> [Given exercise]
Duplicate the records word for word, starting with the line that contains "Uncheck the first row, Apr 9 5:37:54 AM" and going on through the end of the records. Leave the pictures out of your answer.
# start of Materials provided
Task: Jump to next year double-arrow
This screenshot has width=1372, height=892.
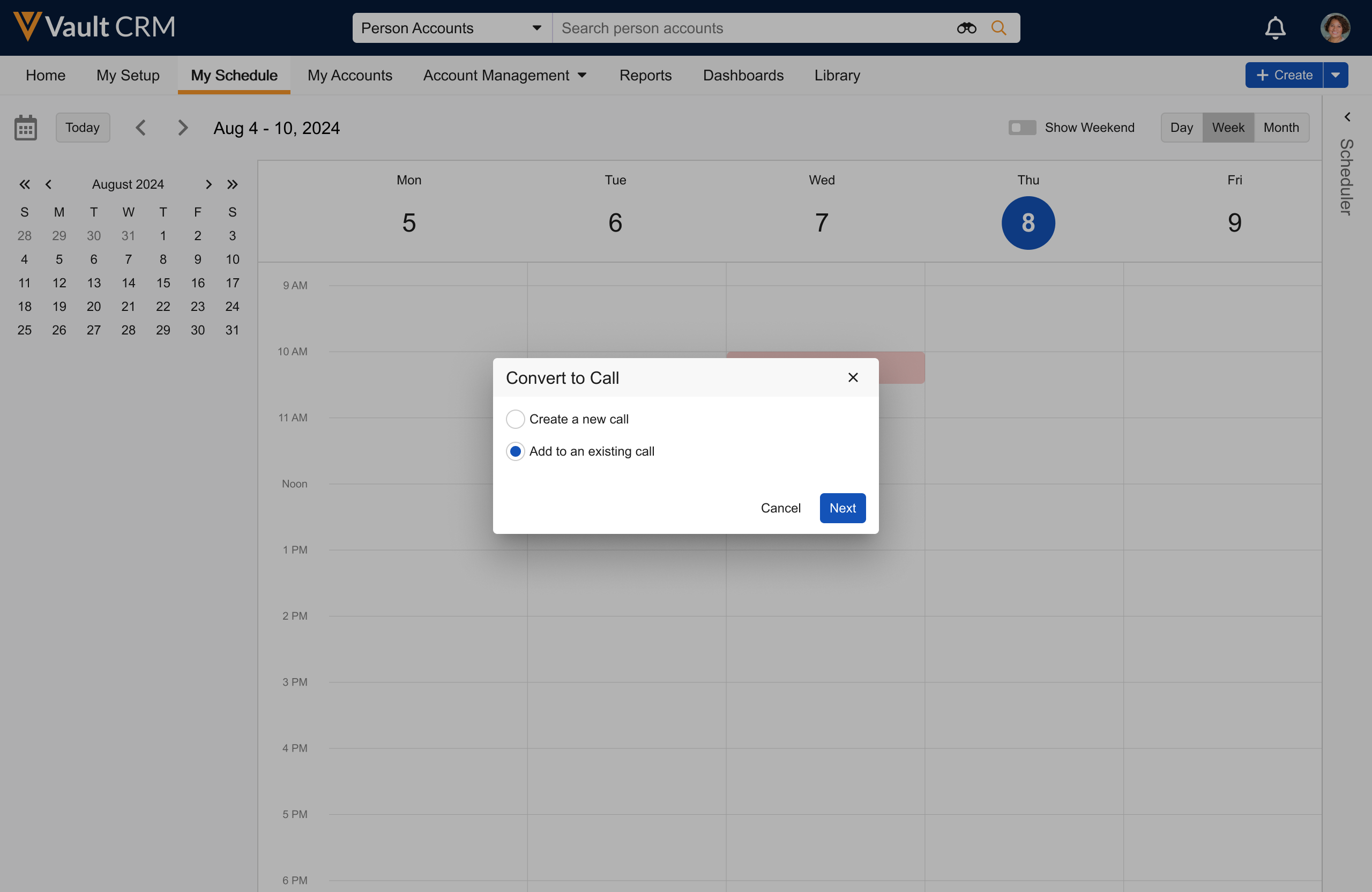Action: pyautogui.click(x=232, y=184)
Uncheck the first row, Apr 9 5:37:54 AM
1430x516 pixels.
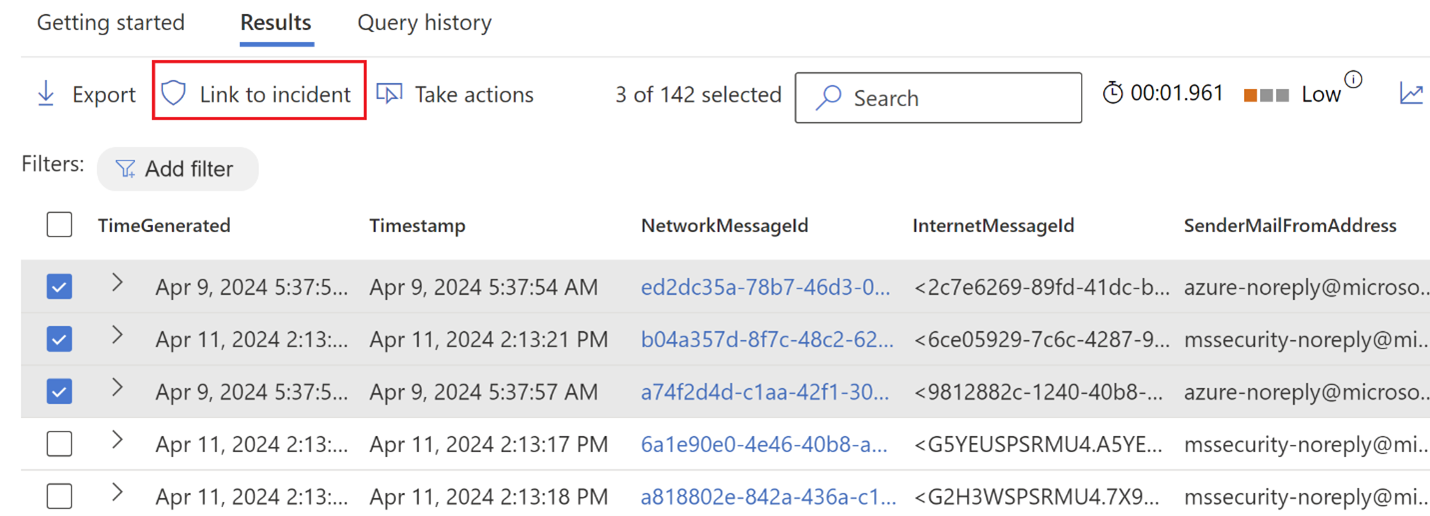click(60, 287)
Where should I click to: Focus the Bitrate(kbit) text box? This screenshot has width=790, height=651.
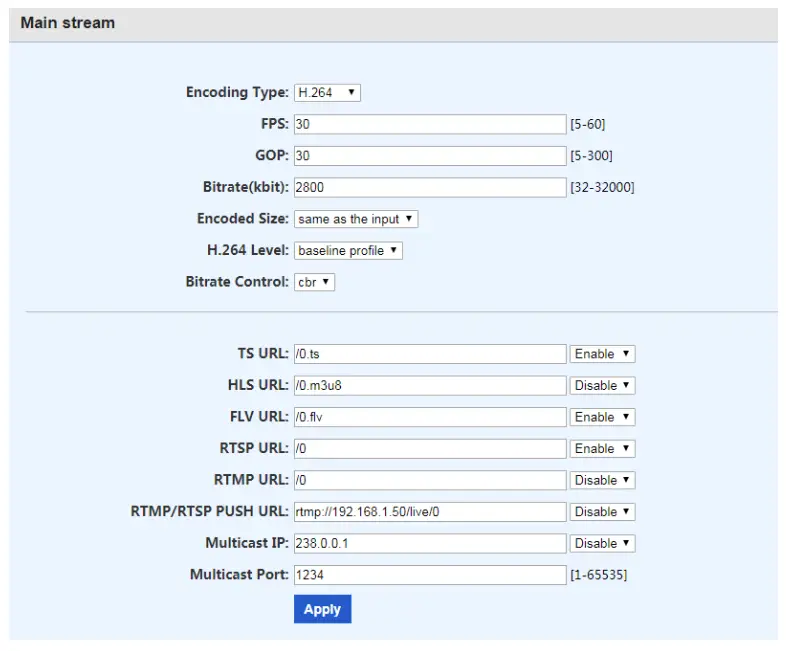tap(430, 188)
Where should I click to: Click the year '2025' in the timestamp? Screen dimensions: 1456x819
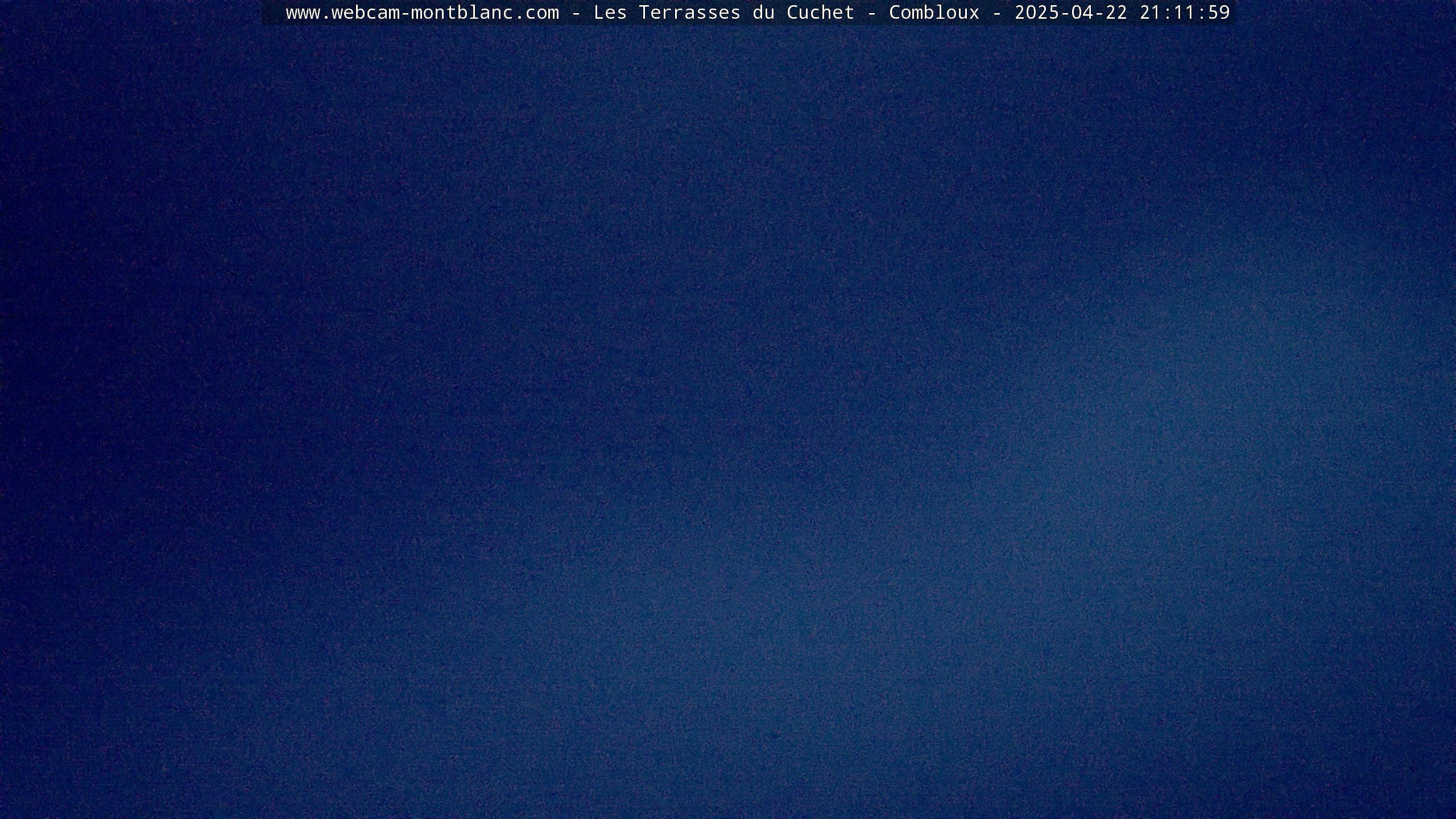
# end of Materials provided
> [Reply]
Uncheck the first row, Apr 9 5:37:54 AM
1430x516 pixels.
click(60, 287)
Where should I click to: Focus the Bitrate(kbit) text box? This screenshot has width=790, height=651.
tap(430, 188)
Where should I click to: Click the year '2025' in the timestamp? Screen dimensions: 1456x819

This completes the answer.